Emerge evidente, a tale stregua, che la riconsegna degli immobili è in effetti avvenuta senza (previa richiesta nè costituzione in mora da parte della locatrice ed odierna ricorrente, ben anteriormente alla proposizione (28/5/1993) della domanda stessa introduttiva del presente giudizio in primo grado, come indicato nell’impugnata sentenza ("il Comune di Augusta ha dato riscontro che le opere di manutenzione straordinaria iniziarono parecchi mesi dopo l’avvenuto rilascio, sicchè deve escludersi che la loro esecuzione sia stata intralciata dal conduttore").

Richiesta nel caso vieppiù necessaria, va osservato, in presenza di assoluta e generale impossibilità di godimento e di utilizzazione degli immobili in questione all’esito del sisma e della conseguente emanazione di ordinanze sindacali di relativo sgombero ed inagibilità (riguardanti invero non solo gli immobili oggetto di locazione in argomento ma l’intero stabile condominiale di cui i medesimi facevano parte). Con il venir meno pertanto anche dell’interesse della stessa amministrazione comunale alla relativa utilizzazione per gli scopi cui gli stessi erano adibiti, senza d’altro canto risultare per la locatrice ed odierna ricorrente nemmeno configurabile la possibilità di una utilizzazione diretta o di un reimpiego dei medesimi nel periodo tra la cessazione dei contratti e la loro effettiva riconsegna.
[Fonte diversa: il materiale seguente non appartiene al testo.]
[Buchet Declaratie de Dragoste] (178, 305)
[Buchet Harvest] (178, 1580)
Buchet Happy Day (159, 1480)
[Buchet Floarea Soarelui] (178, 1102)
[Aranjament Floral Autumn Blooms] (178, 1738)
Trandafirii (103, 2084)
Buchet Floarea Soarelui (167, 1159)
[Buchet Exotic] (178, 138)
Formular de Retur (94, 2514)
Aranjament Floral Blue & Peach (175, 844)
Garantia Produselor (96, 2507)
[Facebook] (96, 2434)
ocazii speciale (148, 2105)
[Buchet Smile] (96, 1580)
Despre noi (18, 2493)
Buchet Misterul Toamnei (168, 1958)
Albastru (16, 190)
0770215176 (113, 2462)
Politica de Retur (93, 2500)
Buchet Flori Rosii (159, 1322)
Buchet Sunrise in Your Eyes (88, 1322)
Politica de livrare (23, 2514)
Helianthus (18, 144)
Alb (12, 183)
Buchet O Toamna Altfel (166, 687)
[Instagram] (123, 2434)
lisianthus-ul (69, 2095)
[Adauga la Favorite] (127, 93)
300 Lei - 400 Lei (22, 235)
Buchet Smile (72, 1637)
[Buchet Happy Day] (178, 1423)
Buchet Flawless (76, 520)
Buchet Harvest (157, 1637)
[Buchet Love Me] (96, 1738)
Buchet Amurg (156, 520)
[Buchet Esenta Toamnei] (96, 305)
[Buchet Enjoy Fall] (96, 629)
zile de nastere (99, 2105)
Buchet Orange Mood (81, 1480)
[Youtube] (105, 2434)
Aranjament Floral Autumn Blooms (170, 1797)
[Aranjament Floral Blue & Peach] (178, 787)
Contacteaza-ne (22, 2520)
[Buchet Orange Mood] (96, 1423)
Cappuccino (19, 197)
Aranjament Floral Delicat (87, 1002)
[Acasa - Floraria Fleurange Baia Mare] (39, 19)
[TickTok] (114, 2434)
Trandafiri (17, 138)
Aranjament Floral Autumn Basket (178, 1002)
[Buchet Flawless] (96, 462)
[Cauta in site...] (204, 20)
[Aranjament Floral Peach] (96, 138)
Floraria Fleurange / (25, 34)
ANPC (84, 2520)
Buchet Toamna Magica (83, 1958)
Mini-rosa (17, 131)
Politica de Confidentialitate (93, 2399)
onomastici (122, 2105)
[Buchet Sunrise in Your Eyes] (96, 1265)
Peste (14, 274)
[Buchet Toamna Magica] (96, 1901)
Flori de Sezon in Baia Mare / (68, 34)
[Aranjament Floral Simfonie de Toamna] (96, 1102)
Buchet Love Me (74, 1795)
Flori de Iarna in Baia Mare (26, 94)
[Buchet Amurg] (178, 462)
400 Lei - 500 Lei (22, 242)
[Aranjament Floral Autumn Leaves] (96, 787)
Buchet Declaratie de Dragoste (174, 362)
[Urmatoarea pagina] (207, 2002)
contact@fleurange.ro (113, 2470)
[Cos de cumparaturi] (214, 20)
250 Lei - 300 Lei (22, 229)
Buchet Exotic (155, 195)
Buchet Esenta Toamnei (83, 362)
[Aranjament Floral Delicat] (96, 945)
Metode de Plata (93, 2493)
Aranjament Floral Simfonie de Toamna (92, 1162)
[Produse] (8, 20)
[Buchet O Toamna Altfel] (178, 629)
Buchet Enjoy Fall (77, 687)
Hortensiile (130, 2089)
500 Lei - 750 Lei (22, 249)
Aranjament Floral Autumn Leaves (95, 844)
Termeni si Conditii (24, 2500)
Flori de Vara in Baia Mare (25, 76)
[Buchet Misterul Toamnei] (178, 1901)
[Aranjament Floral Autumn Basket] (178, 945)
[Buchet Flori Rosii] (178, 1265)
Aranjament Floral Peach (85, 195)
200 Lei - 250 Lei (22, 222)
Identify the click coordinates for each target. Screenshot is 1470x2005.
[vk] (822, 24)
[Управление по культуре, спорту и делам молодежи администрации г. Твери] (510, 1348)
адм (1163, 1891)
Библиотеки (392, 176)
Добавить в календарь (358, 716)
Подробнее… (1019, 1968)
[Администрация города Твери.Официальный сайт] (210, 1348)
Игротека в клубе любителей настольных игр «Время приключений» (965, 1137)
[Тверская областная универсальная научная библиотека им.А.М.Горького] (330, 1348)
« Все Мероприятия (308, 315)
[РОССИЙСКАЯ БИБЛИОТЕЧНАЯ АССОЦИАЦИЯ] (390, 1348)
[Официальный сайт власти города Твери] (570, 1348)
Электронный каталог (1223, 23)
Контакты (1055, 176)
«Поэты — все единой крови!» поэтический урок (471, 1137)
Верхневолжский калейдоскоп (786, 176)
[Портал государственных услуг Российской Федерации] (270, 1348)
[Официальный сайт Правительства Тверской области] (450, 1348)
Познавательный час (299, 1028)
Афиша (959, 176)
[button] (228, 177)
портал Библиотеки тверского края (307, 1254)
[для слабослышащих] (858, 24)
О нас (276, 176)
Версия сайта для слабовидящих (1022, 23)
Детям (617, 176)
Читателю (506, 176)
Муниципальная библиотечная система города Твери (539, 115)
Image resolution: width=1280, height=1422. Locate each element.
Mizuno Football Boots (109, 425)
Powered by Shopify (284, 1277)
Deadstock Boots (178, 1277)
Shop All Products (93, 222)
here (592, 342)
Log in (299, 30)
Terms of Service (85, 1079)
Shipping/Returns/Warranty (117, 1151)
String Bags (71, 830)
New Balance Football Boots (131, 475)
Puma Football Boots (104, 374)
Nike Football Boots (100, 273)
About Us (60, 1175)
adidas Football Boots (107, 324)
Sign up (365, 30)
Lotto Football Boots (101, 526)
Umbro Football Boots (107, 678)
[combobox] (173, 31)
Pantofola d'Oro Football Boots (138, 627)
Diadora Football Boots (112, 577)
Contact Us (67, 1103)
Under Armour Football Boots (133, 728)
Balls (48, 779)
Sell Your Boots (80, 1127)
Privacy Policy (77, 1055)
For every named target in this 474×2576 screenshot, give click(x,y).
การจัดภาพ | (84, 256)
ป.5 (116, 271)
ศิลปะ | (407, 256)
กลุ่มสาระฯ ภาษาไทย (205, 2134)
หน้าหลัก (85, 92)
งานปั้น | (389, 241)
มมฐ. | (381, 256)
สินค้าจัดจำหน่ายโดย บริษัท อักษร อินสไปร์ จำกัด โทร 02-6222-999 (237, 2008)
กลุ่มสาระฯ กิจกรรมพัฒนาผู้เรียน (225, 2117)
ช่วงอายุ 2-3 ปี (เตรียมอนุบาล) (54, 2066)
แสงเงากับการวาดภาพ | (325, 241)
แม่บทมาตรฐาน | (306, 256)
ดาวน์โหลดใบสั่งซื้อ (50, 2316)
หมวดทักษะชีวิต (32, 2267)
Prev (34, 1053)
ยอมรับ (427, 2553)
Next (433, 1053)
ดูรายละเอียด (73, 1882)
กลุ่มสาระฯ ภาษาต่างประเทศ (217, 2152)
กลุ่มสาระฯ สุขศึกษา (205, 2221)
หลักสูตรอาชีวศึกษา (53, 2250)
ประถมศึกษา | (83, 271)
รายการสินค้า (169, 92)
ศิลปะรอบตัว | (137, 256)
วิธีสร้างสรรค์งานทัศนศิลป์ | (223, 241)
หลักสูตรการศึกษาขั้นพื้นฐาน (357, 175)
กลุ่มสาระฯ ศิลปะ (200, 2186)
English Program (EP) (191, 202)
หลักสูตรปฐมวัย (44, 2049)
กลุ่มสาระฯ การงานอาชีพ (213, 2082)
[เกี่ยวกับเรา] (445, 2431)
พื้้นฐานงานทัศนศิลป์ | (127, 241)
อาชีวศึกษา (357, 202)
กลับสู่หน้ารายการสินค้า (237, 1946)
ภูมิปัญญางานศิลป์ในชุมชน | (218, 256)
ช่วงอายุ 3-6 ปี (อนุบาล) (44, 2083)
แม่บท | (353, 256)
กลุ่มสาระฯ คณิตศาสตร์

Correttamente la corte di merito ha dunque affermato nell’impugnata sentenza che, nell’ambito del "rapporto sinallagmatico" avvincente le fondamentali obbligazioni del locatore e del conduttore, con obbligo "rispettivamente di fornire un bene idoneo all’uso convenuto e di pagare il canone pattuito quale corrispettivo", il Comune di Augusta, non potendo "utilizzare l’immobile tra il momento in cui il terremoto si era verificato ed il momento in cui … lo aveva rilasciato", non era invero più tenuto "a corrispondere il canone locativo".

All’infondatezza del motivo consegue il rigetto del ricorso.

Le ragioni della decisione costituiscono peraltro giusti motivi per disporre la compensazione tra le parti delle spese del giudizio di Cassazione.

P.Q.M.

La Corte rigetta il ricorso e compensa le spese del giudizio di Cassazione.